Federal Judge in North Dakota Blocks the Nation's Earliest and Most Extreme Abortion Ban

22 Jul 2013


Judge calls law banning abortion as early as six weeks “clearly invalid and unconstitutional” under U.S. Supreme Court precedent


Washington, DC--(ENEWSPF)--July 22, 2013.  A federal judge ruled today that North Dakota's law banning abortion as early as six weeks of pregnancy—before many women even know they are pregnant—cannot take effect while the legal challenge brought by the Center for Reproductive Rights, on behalf of the state's only abortion clinic, is ongoing.


According to U.S. District Judge Daniel L. Hovland's ruling today:

"The State has extended an invitation to an expensive court battle over a law restricting abortions that is a blatant violation of the constitutional guarantees afforded to all women. The United States Supreme Court has unequivocally said that no state may deprive a woman of the choice to terminate her pregnancy at a point prior to viability. North Dakota House Bill 1456 is clearly unconstitutional under an unbroken stream of United States Supreme Court authority."

Said Bebe Anderson, director of the U.S. Legal Program at the Center for Reproductive Rights:

"The nation's most extreme abortion ban has been blocked, and the message to hostile politicians could not be clearer: the rights of women guaranteed under the U.S. Constitution and protected by 40 years of Supreme Court precedent cannot be legislated away.

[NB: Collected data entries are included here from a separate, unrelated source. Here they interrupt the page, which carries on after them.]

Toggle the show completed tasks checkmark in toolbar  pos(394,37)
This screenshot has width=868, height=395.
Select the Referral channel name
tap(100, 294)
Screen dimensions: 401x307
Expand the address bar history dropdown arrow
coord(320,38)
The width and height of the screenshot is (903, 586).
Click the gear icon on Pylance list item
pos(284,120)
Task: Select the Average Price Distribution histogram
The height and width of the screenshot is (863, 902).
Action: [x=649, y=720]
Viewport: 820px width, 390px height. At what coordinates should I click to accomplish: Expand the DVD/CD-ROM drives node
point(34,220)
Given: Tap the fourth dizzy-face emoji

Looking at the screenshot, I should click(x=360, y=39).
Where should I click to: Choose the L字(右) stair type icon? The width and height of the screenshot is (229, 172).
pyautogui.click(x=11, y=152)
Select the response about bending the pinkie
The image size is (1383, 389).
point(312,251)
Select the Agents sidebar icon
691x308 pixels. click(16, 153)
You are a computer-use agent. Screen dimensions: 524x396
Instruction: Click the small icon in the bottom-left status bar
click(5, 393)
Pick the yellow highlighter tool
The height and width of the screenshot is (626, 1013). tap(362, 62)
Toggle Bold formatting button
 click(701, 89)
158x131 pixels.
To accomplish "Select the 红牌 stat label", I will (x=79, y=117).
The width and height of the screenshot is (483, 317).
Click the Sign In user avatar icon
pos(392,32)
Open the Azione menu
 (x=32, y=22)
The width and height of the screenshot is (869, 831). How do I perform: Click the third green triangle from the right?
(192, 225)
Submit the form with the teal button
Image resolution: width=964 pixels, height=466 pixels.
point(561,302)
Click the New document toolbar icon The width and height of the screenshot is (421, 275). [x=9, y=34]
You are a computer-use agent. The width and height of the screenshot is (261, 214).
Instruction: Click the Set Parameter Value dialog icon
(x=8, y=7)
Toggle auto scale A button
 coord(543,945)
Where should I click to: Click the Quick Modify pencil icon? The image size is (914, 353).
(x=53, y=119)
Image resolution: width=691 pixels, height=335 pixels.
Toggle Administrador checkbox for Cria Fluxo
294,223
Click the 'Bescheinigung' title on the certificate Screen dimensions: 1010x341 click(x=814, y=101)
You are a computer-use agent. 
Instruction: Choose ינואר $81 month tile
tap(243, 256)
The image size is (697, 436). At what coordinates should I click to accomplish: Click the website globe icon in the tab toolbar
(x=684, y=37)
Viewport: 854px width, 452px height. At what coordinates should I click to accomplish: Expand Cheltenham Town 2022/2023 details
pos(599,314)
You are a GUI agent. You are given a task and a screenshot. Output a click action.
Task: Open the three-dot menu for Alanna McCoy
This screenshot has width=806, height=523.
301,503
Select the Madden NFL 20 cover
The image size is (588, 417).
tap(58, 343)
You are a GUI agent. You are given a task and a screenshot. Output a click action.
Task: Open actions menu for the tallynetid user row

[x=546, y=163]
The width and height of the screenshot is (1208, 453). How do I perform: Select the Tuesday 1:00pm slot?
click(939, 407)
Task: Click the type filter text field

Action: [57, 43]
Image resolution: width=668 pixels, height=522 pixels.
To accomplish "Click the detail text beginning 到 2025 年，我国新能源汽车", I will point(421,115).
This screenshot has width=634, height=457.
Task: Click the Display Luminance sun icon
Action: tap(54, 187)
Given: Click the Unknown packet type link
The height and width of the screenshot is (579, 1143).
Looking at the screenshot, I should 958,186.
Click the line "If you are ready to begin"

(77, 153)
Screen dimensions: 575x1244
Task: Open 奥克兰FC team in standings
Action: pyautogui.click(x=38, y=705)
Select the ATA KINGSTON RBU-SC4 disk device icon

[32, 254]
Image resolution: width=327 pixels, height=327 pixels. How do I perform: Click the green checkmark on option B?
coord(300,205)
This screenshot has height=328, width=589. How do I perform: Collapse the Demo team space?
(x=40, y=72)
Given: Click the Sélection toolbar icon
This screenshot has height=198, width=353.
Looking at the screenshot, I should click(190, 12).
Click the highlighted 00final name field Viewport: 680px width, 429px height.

"Today's decision ensures for the moment that the women of North Dakota won't need to worry whether they will still have the same constitutionally protected rights as women living in other parts of the United States.

"For the last four decades, the U.S. Supreme Court has consistently recognized a woman's right under the U.S. Constitution to make her own reproductive health care decisions, and we are confident that the courts will continue to affirm that fundamental right as this legal battle continues."

The Center for Reproductive Rights filed the lawsuit, MKB Management, Inc. v. Burdick, in federal court in June 2013 on behalf of the Red River Women's Clinic—North Dakota's only abortion clinic—and its medical director. Red River Women's Clinic provides a range of reproductive health services to women in North Dakota, as well as to women who travel from neighboring states like South Dakota and Minnesota.

The Center also took legal action in May 2013 to block North Dakota Senate Bill 2305, a 2013 bill designed to shut down Red River Women's Clinic and effectively end safe and legal abortion in the state by imposing medically unwarranted requirements that any physician performing abortions in the state must have admitting privileges at a hospital within 30 miles.